A 5-year-old child presents to the emergency department with sudden-onset severe respiratory distress, high fever, and productive cough. Chest X-ray reveals right upper lobe consolidation with multiple thin-walled cysts (pneumatoceles). The most likely causative organism is:

A Respiratory syncytial virus
B Mycoplasma pneumoniae
C Staphylococcus aureus
D Klebsiella pneumoniae

Correct. Staphylococcal pneumonia (S. aureus) is characterised by rapid progression, high fever, toxaemia, and formation of pneumatoceles (thin-walled cysts created by check-valve air leak). It may be complicated by empyema, pyopneumothorax, and septicaemia. Treatment: IV cloxacillin (methicillin-sensitive) or vancomycin (MRSA).

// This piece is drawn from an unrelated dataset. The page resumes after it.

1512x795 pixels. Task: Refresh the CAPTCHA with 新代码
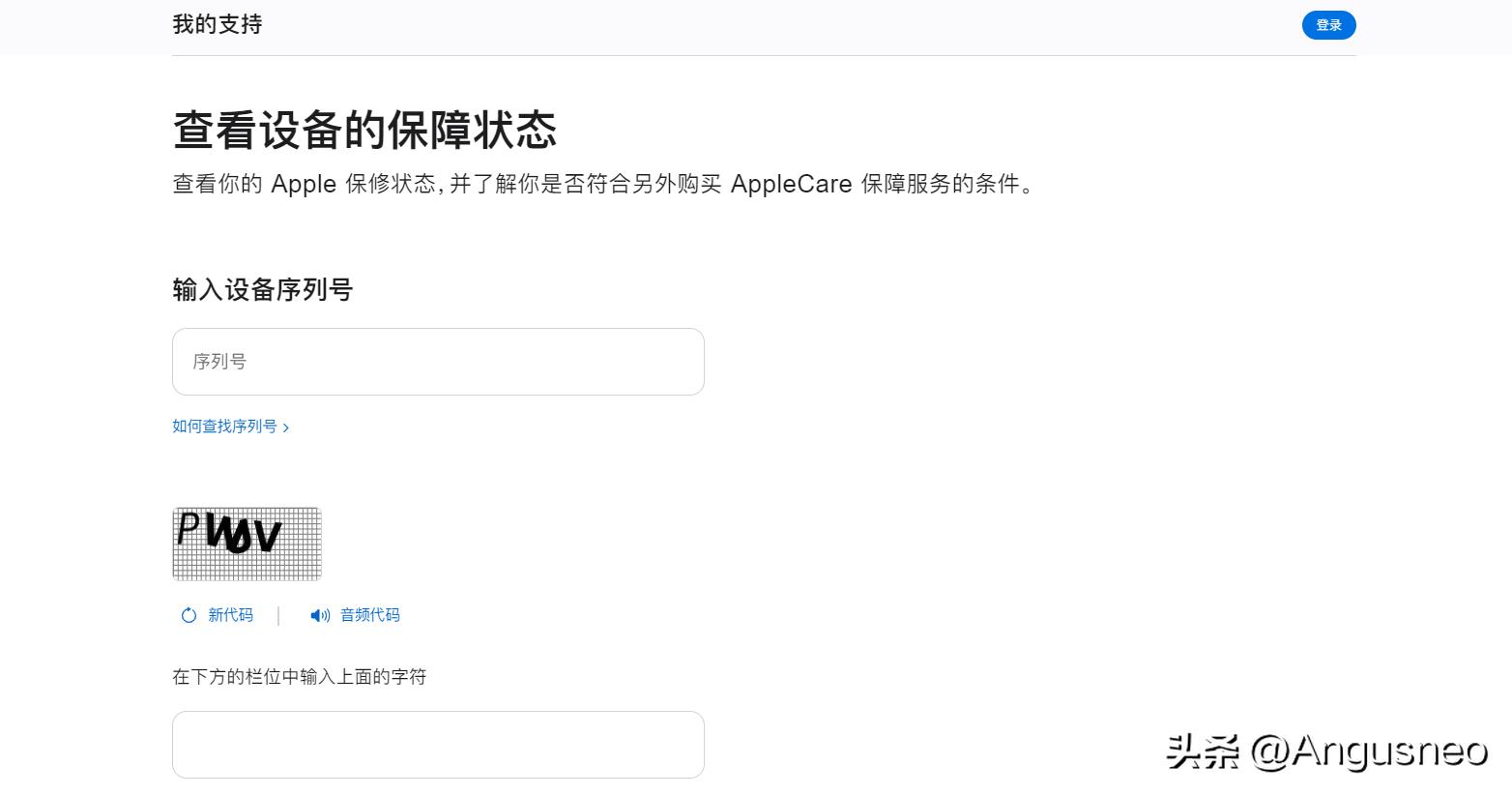(229, 615)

Pneumatoceles on CXR = S. aureus pneumonia until proven otherwise. The mechanism is check-valve air trapping from bronchiolar destruction. Management: IV antistaphylococcal therapy (cloxacillin for MSSA; vancomycin for MRSA) + drainage of any empyema. RSV → wheeze+crackles; Mycoplasma → walking pneumonia; S. aureus → pneumatoceles.

The correct answer is C. Pneumatoceles (thin-walled cysts on CXR) are the hallmark of S. aureus pneumonia. RSV causes bronchiolitis in infants. Mycoplasma causes 'walking pneumonia' in school-age children without pneumatoceles. Klebsiella causes pneumonia typically in immunocompromised or alcoholic adults.